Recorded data
+++
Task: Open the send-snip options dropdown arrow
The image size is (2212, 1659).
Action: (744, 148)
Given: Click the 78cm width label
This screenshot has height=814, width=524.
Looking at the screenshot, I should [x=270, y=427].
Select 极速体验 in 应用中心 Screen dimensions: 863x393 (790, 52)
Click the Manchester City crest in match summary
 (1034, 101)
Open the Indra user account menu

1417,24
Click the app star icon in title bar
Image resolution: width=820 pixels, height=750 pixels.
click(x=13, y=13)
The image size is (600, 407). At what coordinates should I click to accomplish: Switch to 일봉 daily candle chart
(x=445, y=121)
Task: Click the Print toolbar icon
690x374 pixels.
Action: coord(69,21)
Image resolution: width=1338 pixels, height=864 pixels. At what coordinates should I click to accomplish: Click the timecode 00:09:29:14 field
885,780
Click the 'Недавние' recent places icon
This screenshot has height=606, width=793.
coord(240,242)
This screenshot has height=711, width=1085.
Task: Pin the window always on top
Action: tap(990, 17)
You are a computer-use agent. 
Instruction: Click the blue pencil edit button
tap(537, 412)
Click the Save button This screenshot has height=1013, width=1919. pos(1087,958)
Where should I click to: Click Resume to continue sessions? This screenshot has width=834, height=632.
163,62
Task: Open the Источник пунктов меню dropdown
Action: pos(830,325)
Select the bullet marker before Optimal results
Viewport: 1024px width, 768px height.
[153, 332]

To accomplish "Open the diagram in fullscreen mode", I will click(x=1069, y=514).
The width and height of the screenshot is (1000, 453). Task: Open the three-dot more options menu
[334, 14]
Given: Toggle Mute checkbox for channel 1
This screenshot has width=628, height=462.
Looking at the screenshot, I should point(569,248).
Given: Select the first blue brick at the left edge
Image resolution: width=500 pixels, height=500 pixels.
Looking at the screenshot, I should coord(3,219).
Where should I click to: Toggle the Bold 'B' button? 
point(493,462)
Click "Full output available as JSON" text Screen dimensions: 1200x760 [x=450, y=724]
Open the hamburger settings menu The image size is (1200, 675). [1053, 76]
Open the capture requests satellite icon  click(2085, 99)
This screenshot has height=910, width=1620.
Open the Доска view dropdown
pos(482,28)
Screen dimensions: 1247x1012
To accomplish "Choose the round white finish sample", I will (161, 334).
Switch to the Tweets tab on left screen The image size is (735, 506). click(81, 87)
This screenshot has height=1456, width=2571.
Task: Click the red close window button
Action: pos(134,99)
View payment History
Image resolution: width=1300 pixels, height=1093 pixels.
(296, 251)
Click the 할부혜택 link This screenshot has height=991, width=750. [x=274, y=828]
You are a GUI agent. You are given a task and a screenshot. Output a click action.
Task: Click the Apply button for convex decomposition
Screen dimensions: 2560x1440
+++
Task requirements —
Could you recast every row above as a JSON list of strings, with one string per line and no blank lines?

Exercise answer —
[
  "Task: Open the send-snip options dropdown arrow",
  "The image size is (2212, 1659).",
  "Action: (744, 148)",
  "Given: Click the 78cm width label",
  "This screenshot has height=814, width=524.",
  "Looking at the screenshot, I should [x=270, y=427].",
  "Select 极速体验 in 应用中心 Screen dimensions: 863x393 (790, 52)",
  "Click the Manchester City crest in match summary",
  " (1034, 101)",
  "Open the Indra user account menu",
  "1417,24",
  "Click the app star icon in title bar",
  "Image resolution: width=820 pixels, height=750 pixels.",
  "click(x=13, y=13)",
  "The image size is (600, 407). At what coordinates should I click to accomplish: Switch to 일봉 daily candle chart",
  "(x=445, y=121)",
  "Task: Click the Print toolbar icon",
  "690x374 pixels.",
  "Action: coord(69,21)",
  "Image resolution: width=1338 pixels, height=864 pixels. At what coordinates should I click to accomplish: Click the timecode 00:09:29:14 field",
  "885,780",
  "Click the 'Недавние' recent places icon",
  "This screenshot has height=606, width=793.",
  "coord(240,242)",
  "This screenshot has height=711, width=1085.",
  "Task: Pin the window always on top",
  "Action: tap(990, 17)",
  "You are a computer-use agent. ",
  "Instruction: Click the blue pencil edit button",
  "tap(537, 412)",
  "Click the Save button This screenshot has height=1013, width=1919. pos(1087,958)",
  "Where should I click to: Click Resume to continue sessions? This screenshot has width=834, height=632.",
  "163,62",
  "Task: Open the Источник пунктов меню dropdown",
  "Action: pos(830,325)",
  "Select the bullet marker before Optimal results",
  "Viewport: 1024px width, 768px height.",
  "[153, 332]",
  "To accomplish \"Open the diagram in fullscreen mode\", I will click(x=1069, y=514).",
  "The width and height of the screenshot is (1000, 453). Task: Open the three-dot more options menu",
  "[334, 14]",
  "Given: Toggle Mute checkbox for channel 1",
  "This screenshot has width=628, height=462.",
  "Looking at the screenshot, I should point(569,248).",
  "Given: Select the first blue brick at the left edge",
  "Image resolution: width=500 pixels, height=500 pixels.",
  "Looking at the screenshot, I should coord(3,219).",
  "Where should I click to: Toggle the Bold 'B' button? ",
  "point(493,462)",
  "Click \"Full output available as JSON\" text Screen dimensions: 1200x760 [x=450, y=724]",
  "Open the hamburger settings menu The image size is (1200, 675). [1053, 76]",
  "Open the capture requests satellite icon  click(2085, 99)",
  "This screenshot has height=910, width=1620.",
  "Open the Доска view dropdown",
  "pos(482,28)",
  "Screen dimensions: 1247x1012",
  "To accomplish \"Choose the round white finish sample\", I will (161, 334).",
  "Switch to the Tweets tab on left screen The image size is (735, 506). click(81, 87)",
  "This screenshot has height=1456, width=2571.",
  "Task: Click the red close window button",
  "Action: pos(134,99)",
  "View payment History",
  "Image resolution: width=1300 pixels, height=1093 pixels.",
  "(296, 251)",
  "Click the 할부혜택 link This screenshot has height=991, width=750. [x=274, y=828]",
  "You are a GUI agent. You are given a task and a screenshot. Output a click action.",
  "Task: Click the Apply button for convex decomposition",
  "Screen dimensions: 2560x1440"
]